In most of the human health and safety application fields, it is crucial to provide reliable
remote sensing and transmission. For instance, monitoring food health during cooking would
be a key feature for reducing very common social diseases. In this context, sensor nodes may
have to work in harsh environments, such as at a very high temperature (over 200° C) and in
gas or liquid medium where the dependability of the system must be guaranteed in
conjunction with energy efficiency for widespread diffusion as autonomous nodes.
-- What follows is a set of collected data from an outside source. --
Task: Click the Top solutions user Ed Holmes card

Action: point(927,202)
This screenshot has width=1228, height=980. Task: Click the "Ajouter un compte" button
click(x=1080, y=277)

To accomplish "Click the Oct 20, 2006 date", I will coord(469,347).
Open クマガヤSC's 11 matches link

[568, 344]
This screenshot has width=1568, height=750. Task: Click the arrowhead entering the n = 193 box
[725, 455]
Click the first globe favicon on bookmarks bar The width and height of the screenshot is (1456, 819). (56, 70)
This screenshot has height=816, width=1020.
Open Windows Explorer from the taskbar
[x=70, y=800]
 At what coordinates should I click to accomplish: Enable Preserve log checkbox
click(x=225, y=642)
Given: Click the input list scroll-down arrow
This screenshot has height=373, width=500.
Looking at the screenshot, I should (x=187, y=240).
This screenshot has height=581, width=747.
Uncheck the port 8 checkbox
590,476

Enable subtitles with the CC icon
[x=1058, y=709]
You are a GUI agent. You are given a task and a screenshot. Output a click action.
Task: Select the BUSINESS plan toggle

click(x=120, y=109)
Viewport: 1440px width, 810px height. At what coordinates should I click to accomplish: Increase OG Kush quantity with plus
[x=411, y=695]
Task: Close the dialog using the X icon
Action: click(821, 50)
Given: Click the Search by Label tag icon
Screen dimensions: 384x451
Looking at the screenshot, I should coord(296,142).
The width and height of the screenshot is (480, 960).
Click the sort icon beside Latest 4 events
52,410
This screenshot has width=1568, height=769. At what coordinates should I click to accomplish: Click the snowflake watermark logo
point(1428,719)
Furthermore, to keep sensor nodes as simple as possible, complex computations on sensed
data have to be performed on other systems which receive information from sensor nodes; to
avoid constrains due to cables sensor nodes have to provide wireless communications. This
kind of very innovative devices are characterized by a heterogeneous architecture as they
require the integration into a single system-in-package (SiP) of different types of devices
(e.g., sensors, RF devices, memories, microcontrollers, etc.). Moreover, issues about
biocompatibility and airtightness should be addressed when the SiP has to be in contact with
food. Furthermore, no high-end peak technologies must be used in this context if the final
price of the chip must be compatible with a spread diffusion of it.
The MEALTH project aims at providing design technologies for low-cost, biocompatible,
miniaturized, hermetic SiPs working at a very high temperature, minimizing power
consumption, while guaranteeing high dependability.